• _WORK REQUEST_: The data below should be restated word for word, with every picture omitted.

[Stored data entries]
***
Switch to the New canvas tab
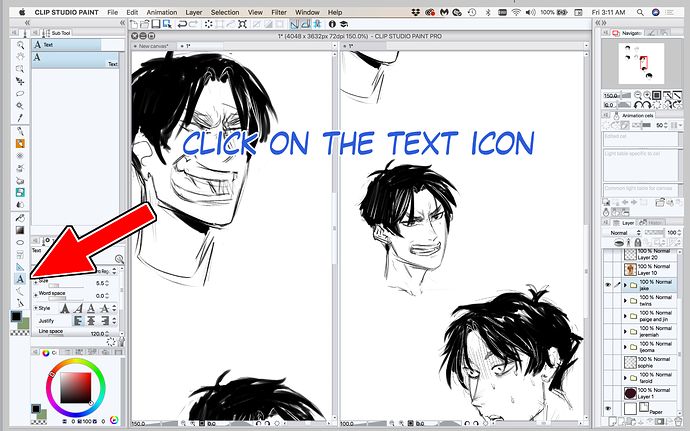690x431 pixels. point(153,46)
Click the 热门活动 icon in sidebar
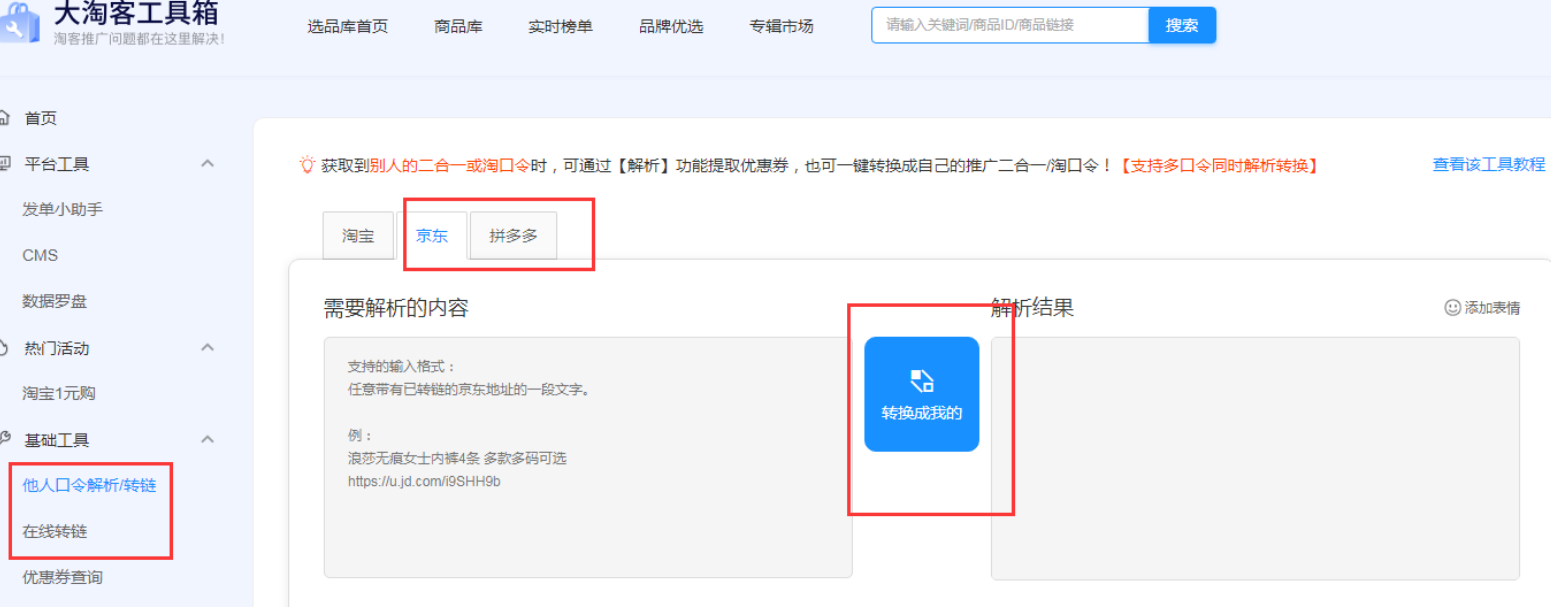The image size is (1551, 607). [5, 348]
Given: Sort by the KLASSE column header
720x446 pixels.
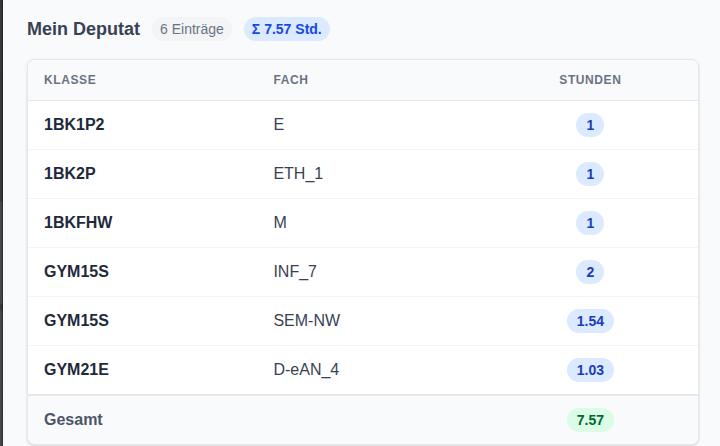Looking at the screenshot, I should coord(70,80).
***
• _EXERCISE OUTPUT_:
Switch to the New canvas tab
690x431 pixels. point(153,46)
Click the 热门活动 icon in sidebar
The image size is (1551, 607). [5, 348]
Given: Sort by the KLASSE column header
720x446 pixels.
Looking at the screenshot, I should coord(70,80).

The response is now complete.